Voici donc le plan de la conférence:
Réseau, pièce maîtresse constitutive des macro-objets techniques.
Surtout, expression achevée du caractère non isolé de l'objet technique, puisqu'ici tout ne peut être appréhendé que dans un ensemble.
Un réseau se définit comme un système de transport déployé à travers l'espace selon des itinéraires arborescents: il peut servir à un transport matériel aussi bien qu'immatériel.
D'où trois domaines d'application développés:
- le transport de marchandises ou de personnes;
- le transport d'énergie;
- le transport d'information, qui est ce dont vous vous occupez.
Les deux premières formes de réseaux sont les plus anciennes, et existent depuis l'Antiquité:
- réseau routier pour le transport des marchandises et des personnes, lié à l'invention de la roue (toutes les civilisations, ex. celles de l'Amérique précolombienne, ne l'ont pas connue historiquement): songez aux voies romaines; réseau de canaux, notamment illustré très tôt pour les transports intérieurs de l'Empire chinois.
- réseau de transport d'énergie, également apparu très tôt, si l'on considère que l'aménagement des rivières pour obtenir de la force hydraulique (utilisée exclusivement sous forme mécanique directe jusqu'à la fin du XIXe siècle) constitue le plus ancien réseau technique en quelque sorte surimposé à un réseau naturel, le réseau hydrographique des cours d'eau, des plus modestes ruisseaux jusqu'aux fleuves. Vous noterez que, comme dans le cas du réseau routier, l'existence de ce réseau est liée au schème conceptuel de la roue, et ici à son entraînement par un cours d'eau. Aménagé en réseau hydraulique, le réseau hydrographique devient une forme de transmission d'énergie, à partir du moment où une série de barrages définissent un étagement dans la distribution de l'énergie potentielle de pesanteur associée à l'écoulement de l'eau courante depuis sa source jusqu'à sa confluence.
L'apparition d'un réseau - technique - de transport d'information est, en revanche, contemporaine de l'avènement de l'ère industrielle, marquée par une accélération de la circulation des biens et des personnes, dont le chemin de fer aura été, pour les contemporains, la plus spectaculaire expression, mais n'oublions pas que la mécanisation, à l'origine de cette accélération des transports, a en fait trouvé ses premières applications pratiques sur l'eau - avec les essais de bateau à vapeur dès les dernières décennies du XVIIIe siècle - avant même de les trouver sur terre, sur rail - je laisse de côté ici le fardier de Cugnot!

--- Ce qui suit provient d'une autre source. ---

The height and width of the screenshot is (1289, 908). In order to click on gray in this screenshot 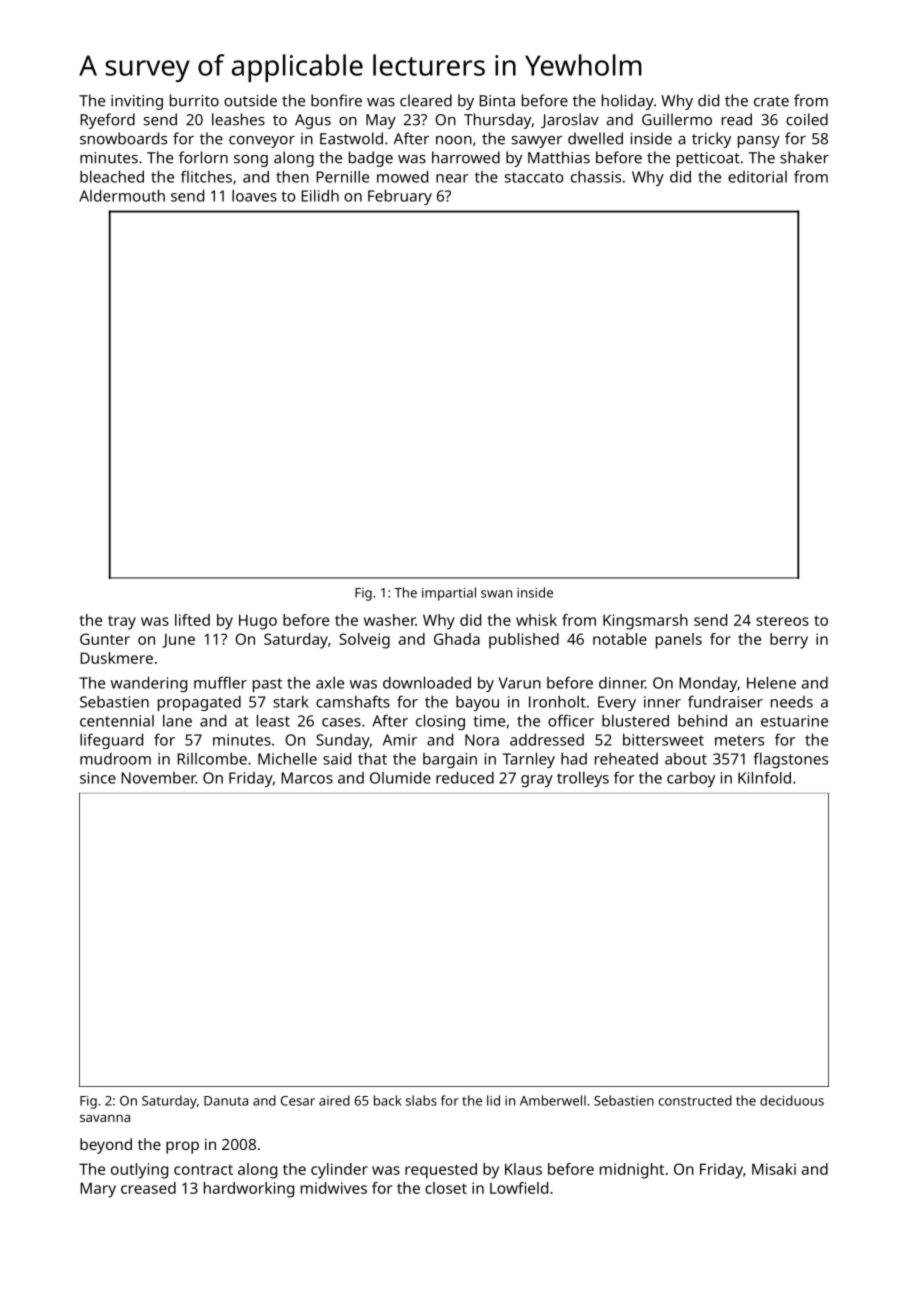, I will do `click(537, 781)`.
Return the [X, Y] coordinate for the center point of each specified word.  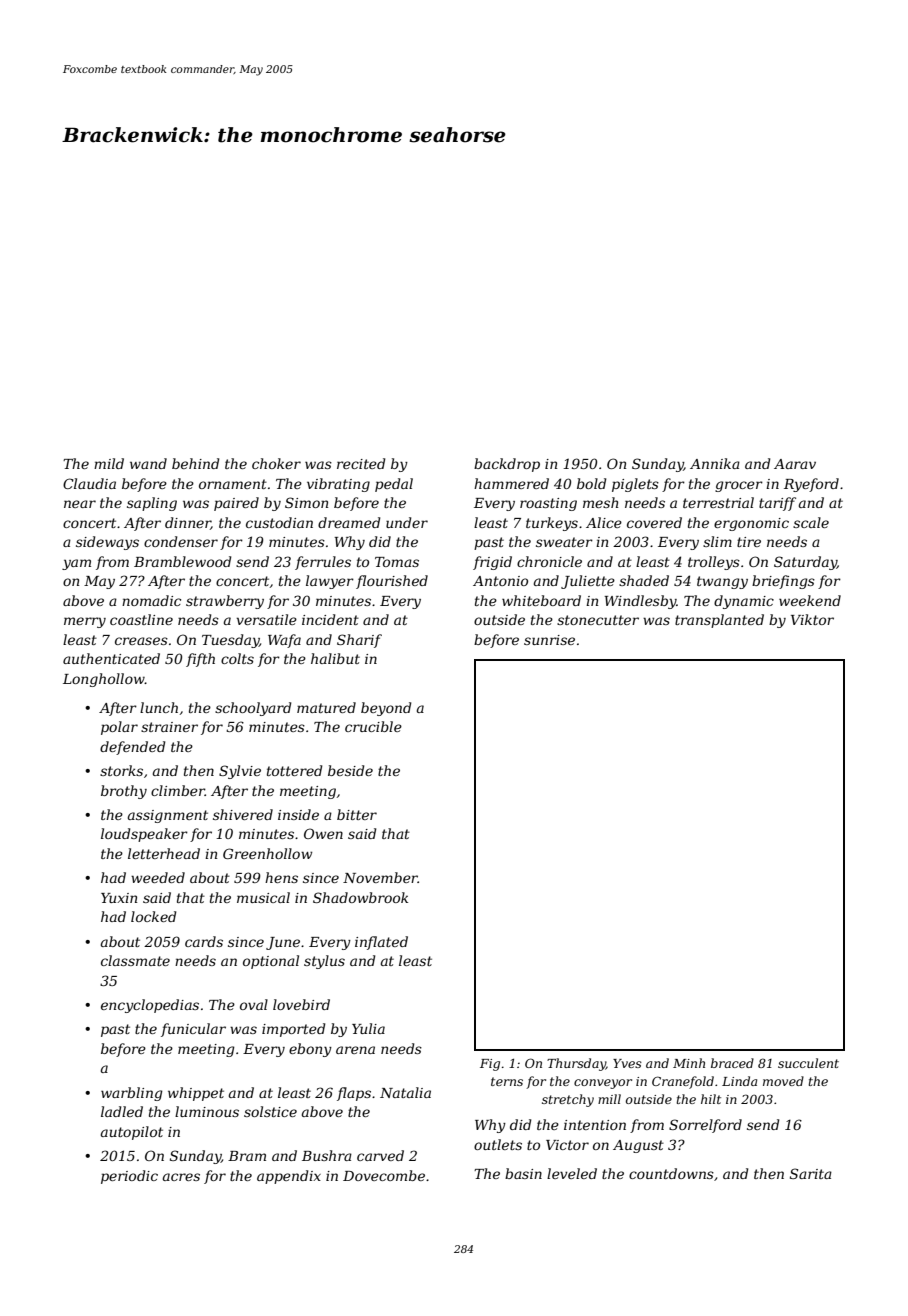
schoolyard [253, 709]
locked [153, 916]
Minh [689, 1063]
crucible [373, 726]
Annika [715, 463]
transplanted [719, 621]
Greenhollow [267, 853]
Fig [490, 1065]
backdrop [507, 465]
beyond [386, 709]
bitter [357, 814]
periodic [129, 1177]
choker [276, 463]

Le processus de l'industrialisation comporte, parmi ses éléments constitutifs, une généralisation de la mécanisation à toutes les sphères, d'abord de la production, puis de l'activité humaine, y compris dans l'ordre de la production symbolique et artistique (c'est le sens fondamental de la photographie). La mécanisation, en elle-même, n'est pas la nouveauté de l'ère industrielle: les antécédents en étaient déjà solidement posés avec notamment l'utilisation systématique de l'énergie hydraulique depuis le Moyen-Age. Ce qui s'est emballé, depuis deux siècles, c'est la tendance de la mécanisation à une extension indéfinie de ses domaines d'application.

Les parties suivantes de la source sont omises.